◆ **Work task**
Begin at the line that holds "Task: Click the blue dollar trade value icon" and retype every line through the end of the material, both included. Leave out the pictures.

- - -

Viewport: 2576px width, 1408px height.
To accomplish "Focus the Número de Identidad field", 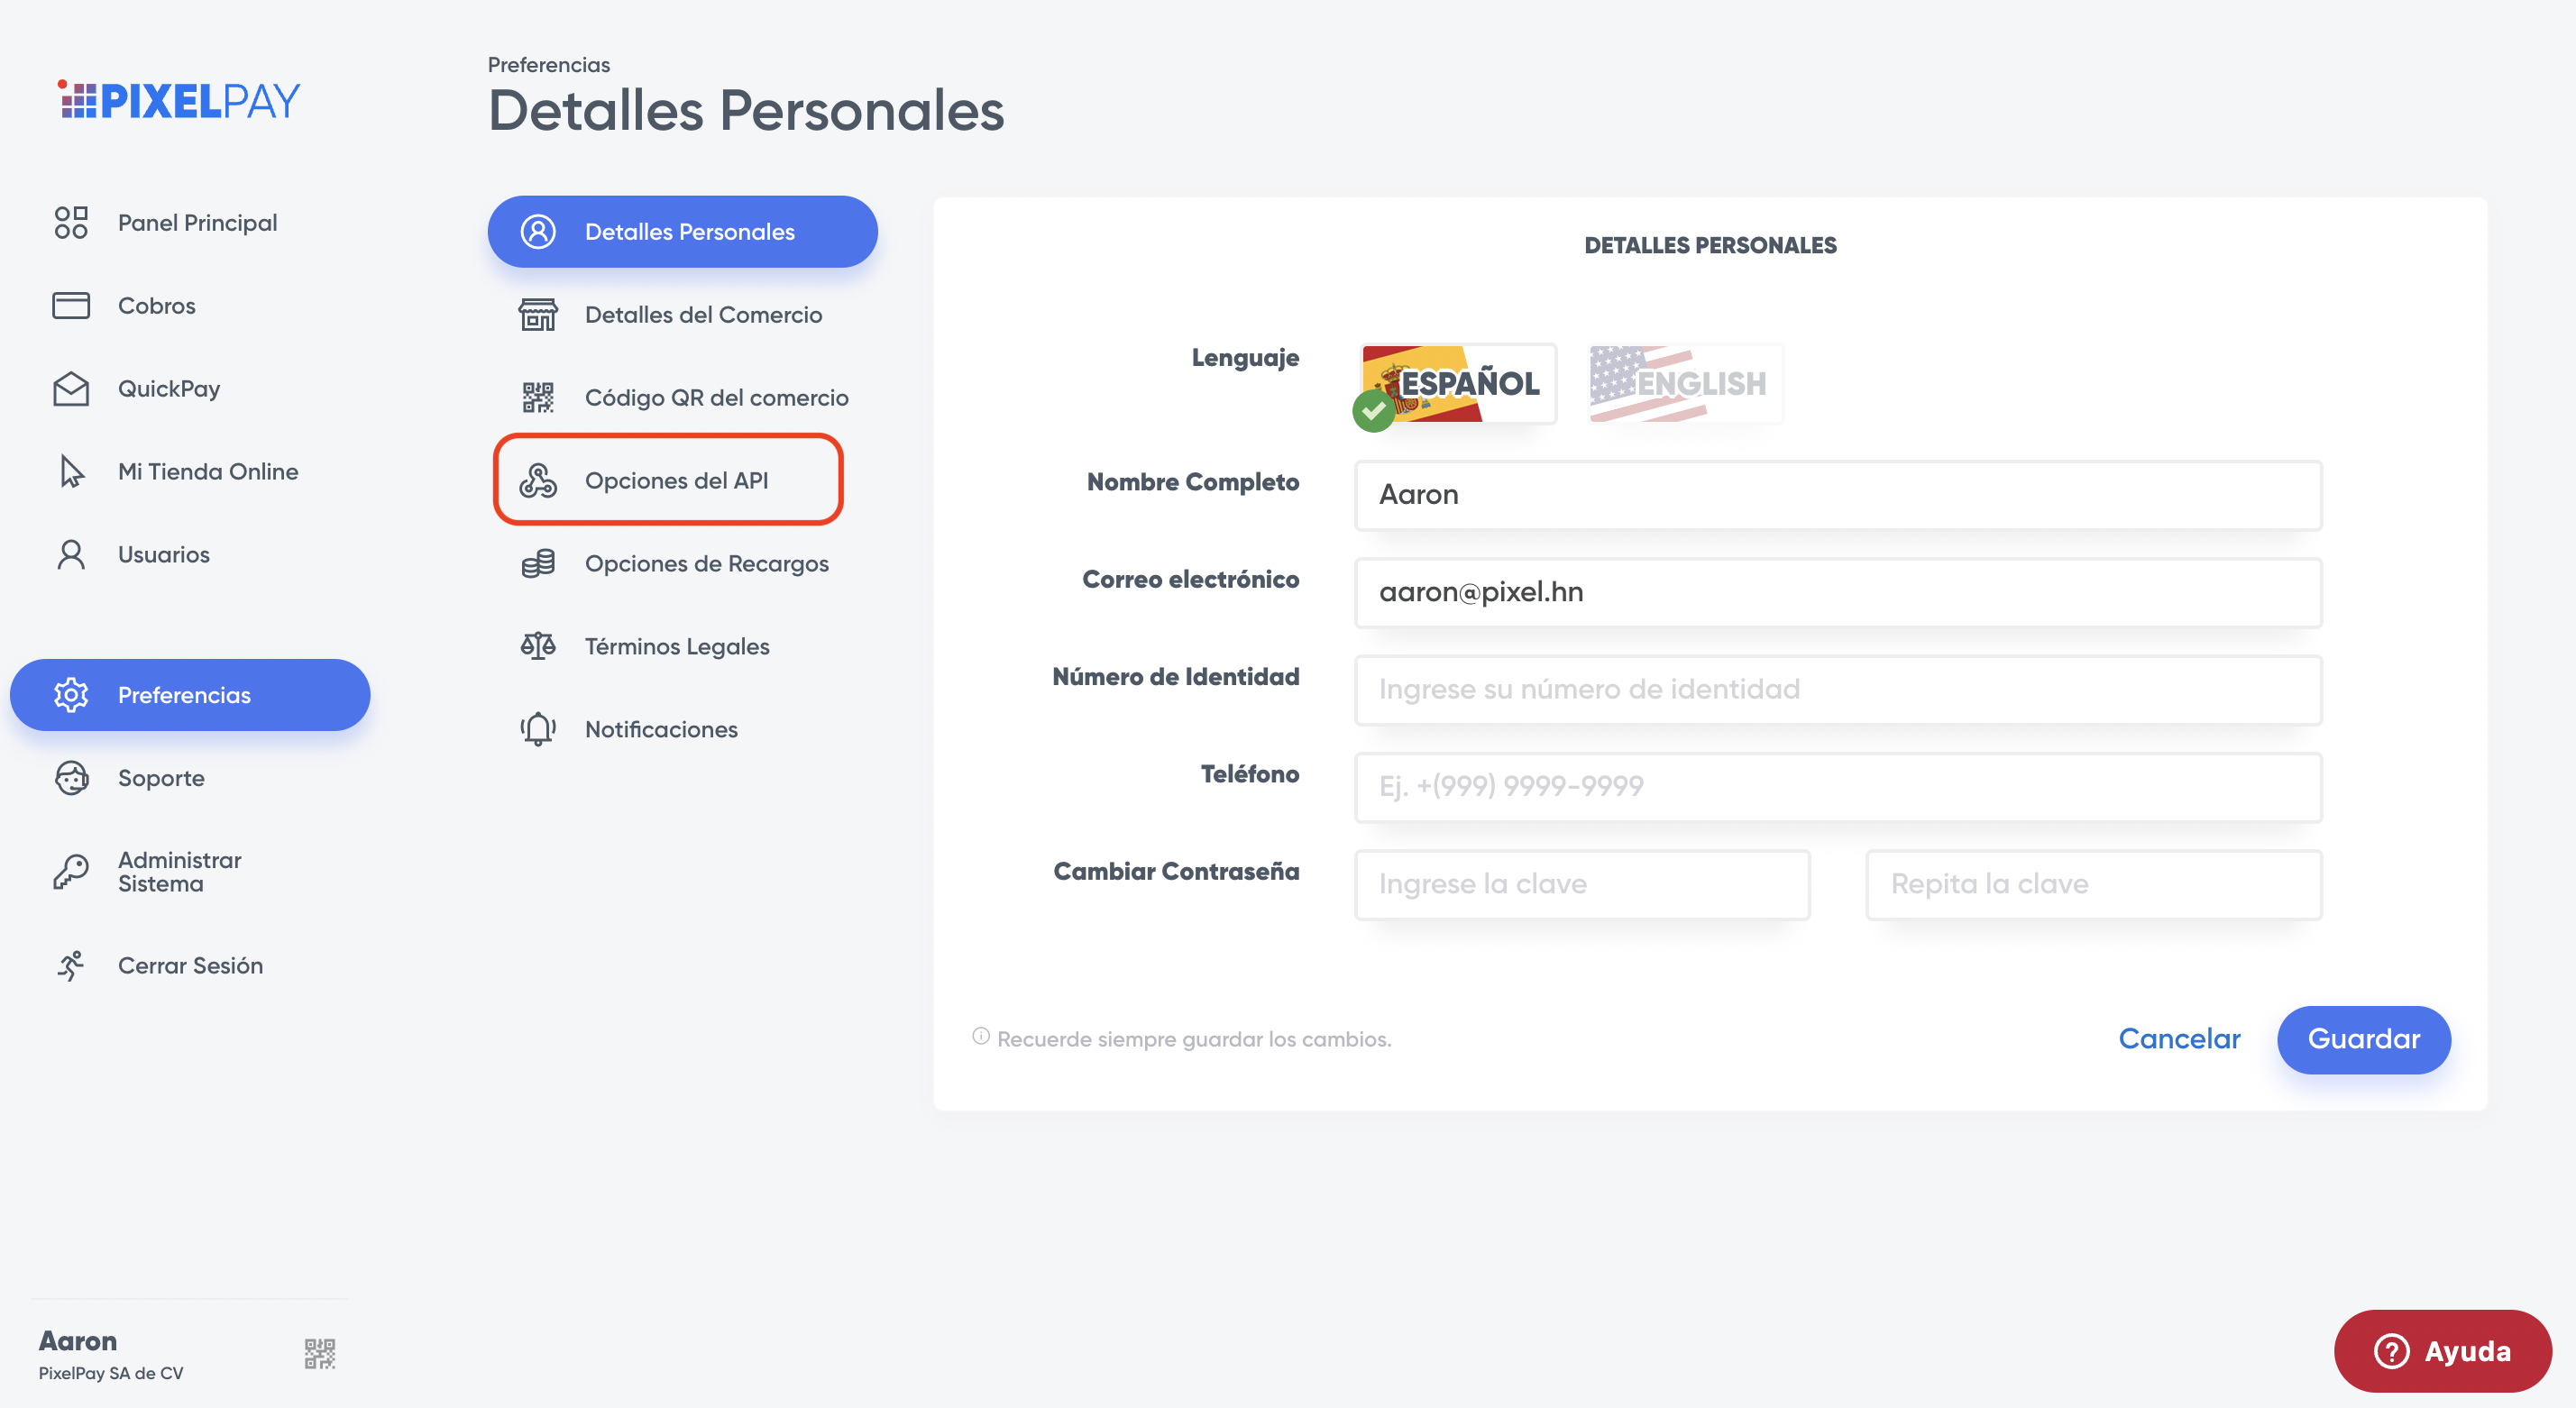I will click(x=1837, y=690).
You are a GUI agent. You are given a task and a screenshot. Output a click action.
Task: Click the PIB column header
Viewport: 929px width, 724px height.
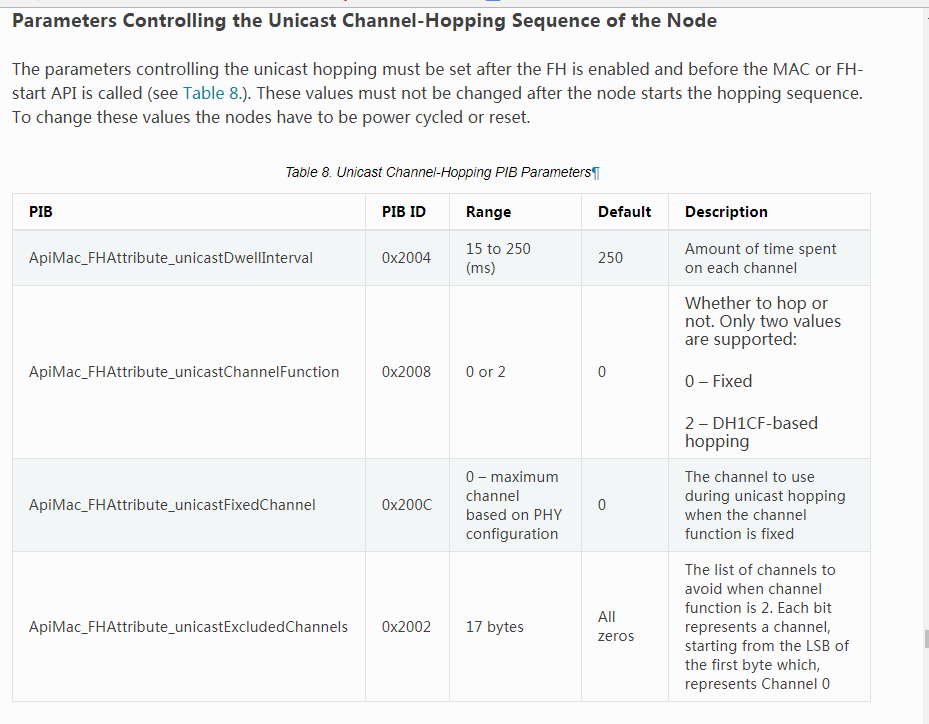point(41,212)
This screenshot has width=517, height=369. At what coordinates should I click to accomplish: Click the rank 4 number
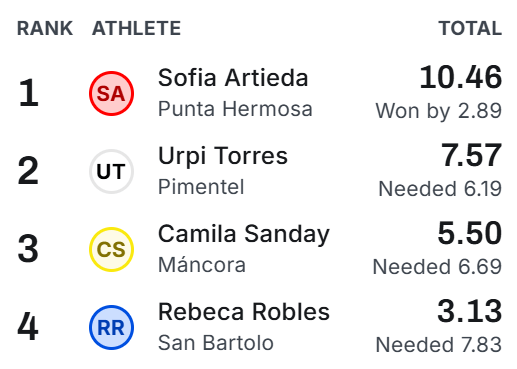[x=28, y=327]
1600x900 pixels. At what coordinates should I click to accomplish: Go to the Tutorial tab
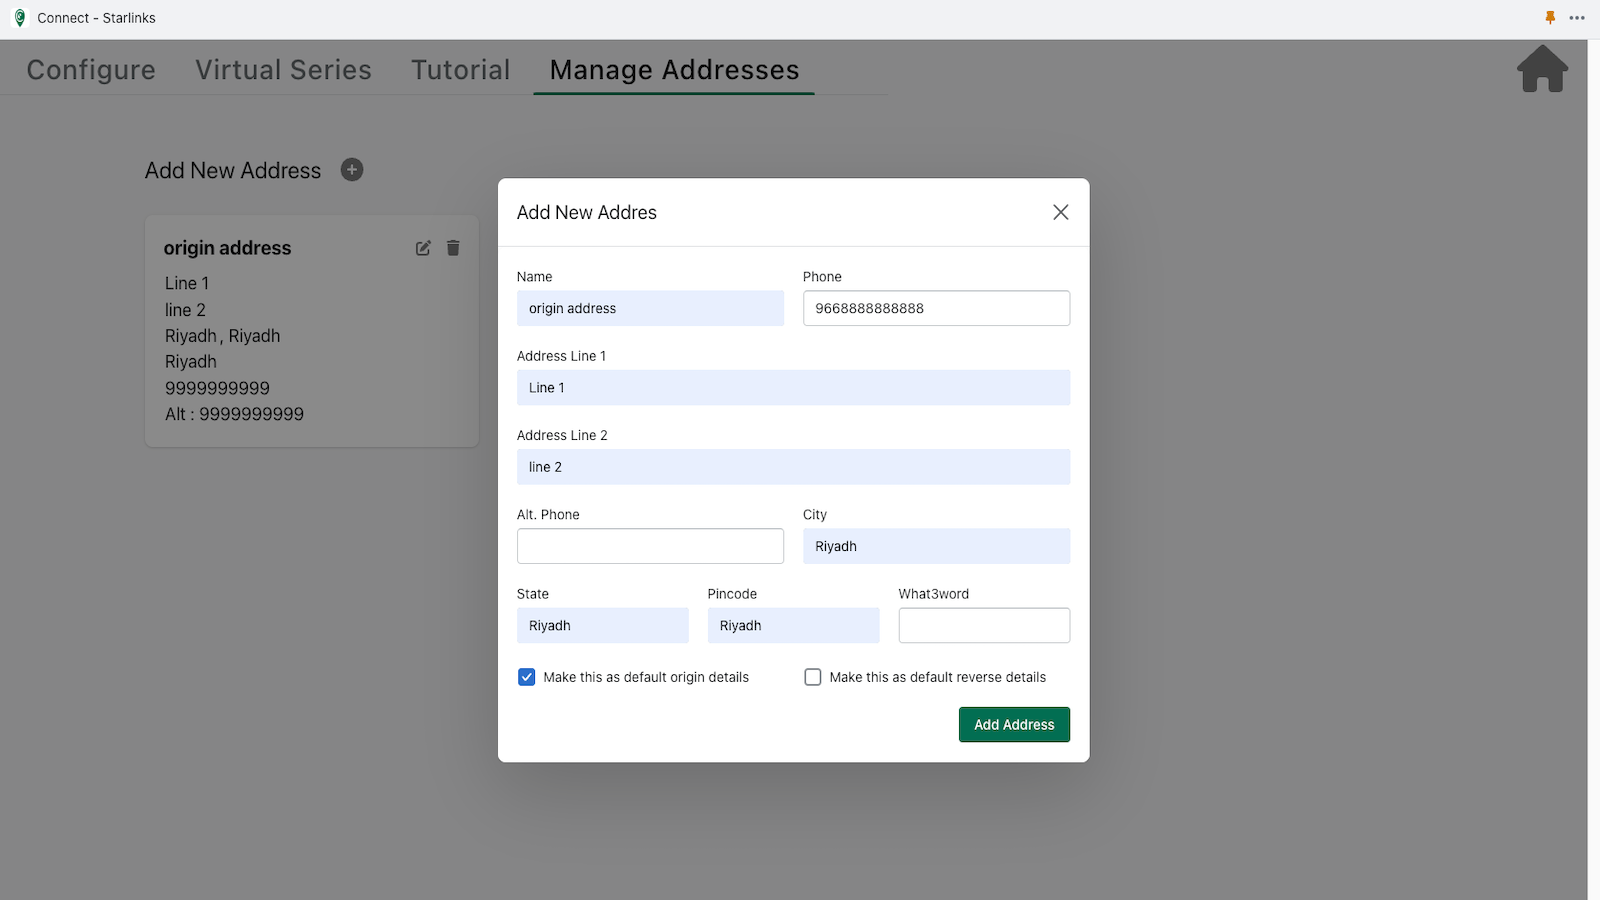460,70
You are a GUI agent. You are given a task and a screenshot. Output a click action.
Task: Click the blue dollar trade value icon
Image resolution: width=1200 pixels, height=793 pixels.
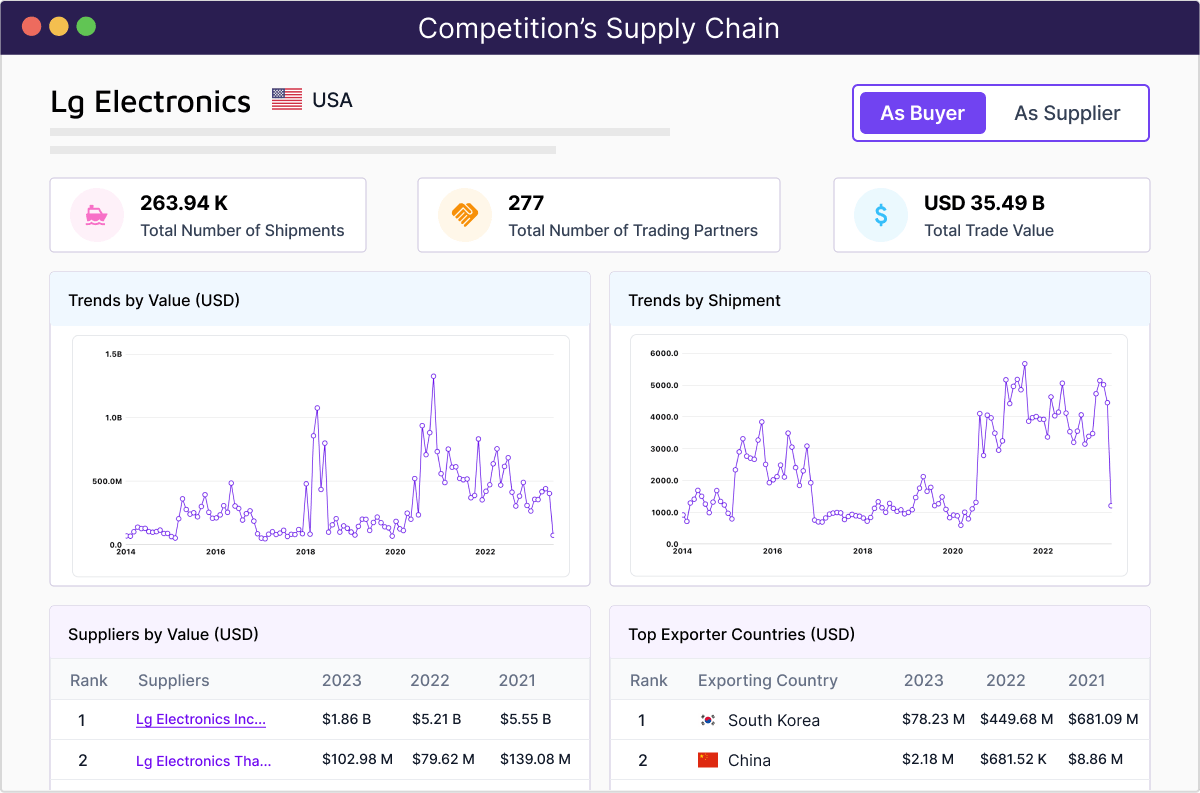[880, 215]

- - -

◆ **Task result**
Task: Click the blue dollar trade value icon
Image resolution: width=1200 pixels, height=793 pixels.
[880, 215]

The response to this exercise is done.